Study text:

UK Introduces Partners’ Right to Time Off for Ante-natal Appointments
The legislative change entitles employees (and agency workers who qualify) to unpaid leave to accompany the expectant mother to one or two ante-natal appointments, subject to a cap of six and a half hours for each appointment. The intention is that the time off will be sufficient to cover travel to, waiting time and attendance at the ante-natal appointments.
The UK has introduced a new right to unpaid time off to accompany a pregnant woman to ante-natal appointments. This right, contained in the Children and Families Act 2014, came into force on October 1, 2014 and is available to employees and qualifying agency workers.
The legislative change entitles employees (and agency workers who qualify) to unpaid leave to accompany the expectant mother to one or two ante-natal appointments, subject to a cap of six and a half hours for each appointment. The intention is that the time off will be sufficient to cover travel to, waiting time and attendance at the ante-natal appointments. The right to time off applies to:
- the baby’s father;
- the mother’s spouse, her civil partner, or partner (of either sex) in an enduring relationship (who is not a relative of the woman);
- one of a same sex couple who is going to be treated as the child’s other parent by virtue of the Human Fertilisation and Embryology Act 2008; or
- the potential applicant for a parental order as part of a surrogacy arrangement by virtue of the Human Fertilisation and Embryology Act 2008.

Stored items
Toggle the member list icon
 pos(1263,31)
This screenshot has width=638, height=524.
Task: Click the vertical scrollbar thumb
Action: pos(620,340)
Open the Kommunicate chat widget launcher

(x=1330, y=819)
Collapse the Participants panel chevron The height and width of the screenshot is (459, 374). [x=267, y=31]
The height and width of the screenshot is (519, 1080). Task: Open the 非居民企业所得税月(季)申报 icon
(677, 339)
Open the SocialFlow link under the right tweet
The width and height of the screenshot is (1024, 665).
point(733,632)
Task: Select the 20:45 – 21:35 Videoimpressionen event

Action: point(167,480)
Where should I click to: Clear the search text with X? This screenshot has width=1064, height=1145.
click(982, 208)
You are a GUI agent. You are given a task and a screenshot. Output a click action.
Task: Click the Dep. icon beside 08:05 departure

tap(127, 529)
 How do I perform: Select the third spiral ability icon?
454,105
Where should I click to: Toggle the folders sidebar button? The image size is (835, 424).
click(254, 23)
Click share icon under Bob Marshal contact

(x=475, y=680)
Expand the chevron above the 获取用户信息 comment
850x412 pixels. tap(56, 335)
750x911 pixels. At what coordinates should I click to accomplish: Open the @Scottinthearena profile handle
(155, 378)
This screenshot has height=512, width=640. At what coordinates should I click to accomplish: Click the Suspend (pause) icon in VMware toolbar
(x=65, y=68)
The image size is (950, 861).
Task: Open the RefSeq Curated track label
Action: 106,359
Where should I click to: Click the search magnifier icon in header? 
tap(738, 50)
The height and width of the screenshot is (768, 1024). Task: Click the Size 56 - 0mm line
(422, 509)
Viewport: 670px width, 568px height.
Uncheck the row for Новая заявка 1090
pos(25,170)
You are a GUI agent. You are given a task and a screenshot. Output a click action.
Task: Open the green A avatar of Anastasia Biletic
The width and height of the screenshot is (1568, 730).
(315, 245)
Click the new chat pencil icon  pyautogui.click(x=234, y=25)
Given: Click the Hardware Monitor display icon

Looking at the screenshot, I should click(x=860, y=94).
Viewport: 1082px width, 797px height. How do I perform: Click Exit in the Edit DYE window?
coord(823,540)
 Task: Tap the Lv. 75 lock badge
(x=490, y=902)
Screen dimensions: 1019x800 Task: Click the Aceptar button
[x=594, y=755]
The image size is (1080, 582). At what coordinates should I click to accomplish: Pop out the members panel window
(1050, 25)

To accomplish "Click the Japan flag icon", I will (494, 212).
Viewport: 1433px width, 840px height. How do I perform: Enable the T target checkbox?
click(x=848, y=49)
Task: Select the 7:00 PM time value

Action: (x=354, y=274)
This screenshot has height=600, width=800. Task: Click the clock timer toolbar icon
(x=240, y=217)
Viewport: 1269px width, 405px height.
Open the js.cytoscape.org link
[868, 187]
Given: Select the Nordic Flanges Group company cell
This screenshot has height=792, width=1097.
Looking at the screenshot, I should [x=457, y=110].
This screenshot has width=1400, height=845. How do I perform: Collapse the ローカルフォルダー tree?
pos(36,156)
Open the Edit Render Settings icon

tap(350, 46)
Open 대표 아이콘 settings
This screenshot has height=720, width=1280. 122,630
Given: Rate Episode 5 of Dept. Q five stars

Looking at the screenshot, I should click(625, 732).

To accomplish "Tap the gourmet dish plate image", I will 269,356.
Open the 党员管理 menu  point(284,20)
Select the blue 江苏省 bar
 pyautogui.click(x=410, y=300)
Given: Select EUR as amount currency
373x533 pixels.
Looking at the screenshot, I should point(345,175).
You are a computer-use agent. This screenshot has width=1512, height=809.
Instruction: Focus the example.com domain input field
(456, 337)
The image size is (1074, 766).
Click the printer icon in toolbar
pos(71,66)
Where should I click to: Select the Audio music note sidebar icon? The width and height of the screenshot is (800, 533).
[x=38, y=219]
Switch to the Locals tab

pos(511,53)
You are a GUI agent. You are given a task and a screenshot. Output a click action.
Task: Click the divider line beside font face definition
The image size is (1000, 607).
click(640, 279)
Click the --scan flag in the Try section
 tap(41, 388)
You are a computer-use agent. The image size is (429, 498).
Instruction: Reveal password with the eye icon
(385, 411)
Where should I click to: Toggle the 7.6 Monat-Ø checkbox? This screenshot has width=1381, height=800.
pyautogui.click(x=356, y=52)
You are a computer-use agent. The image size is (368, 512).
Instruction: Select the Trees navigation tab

Work instruction:
Copy out the full article on partners' time off for ante-natal appointments word for word. Rely only on the article about partners' time off for ante-natal appointments.

Task result:
UK Introduces Partners’ Right to Time Off for Ante-natal Appointments
The legislative change entitles employees (and agency workers who qualify) to unpaid leave to accompany the expectant mother to one or two ante-natal appointments, subject to a cap of six and a half hours for each appointment. The intention is that the time off will be sufficient to cover travel to, waiting time and attendance at the ante-natal appointments.
The UK has introduced a new right to unpaid time off to accompany a pregnant woman to ante-natal appointments. This right, contained in the Children and Families Act 2014, came into force on October 1, 2014 and is available to employees and qualifying agency workers.
The legislative change entitles employees (and agency workers who qualify) to unpaid leave to accompany the expectant mother to one or two ante-natal appointments, subject to a cap of six and a half hours for each appointment. The intention is that the time off will be sufficient to cover travel to, waiting time and attendance at the ante-natal appointments. The right to time off applies to:
- the baby’s father;
- the mother’s spouse, her civil partner, or partner (of either sex) in an enduring relationship (who is not a relative of the woman);
- one of a same sex couple who is going to be treated as the child’s other parent by virtue of the Human Fertilisation and Embryology Act 2008; or
- the potential applicant for a parental order as part of a surrogacy arrangement by virtue of the Human Fertilisation and Embryology Act 2008.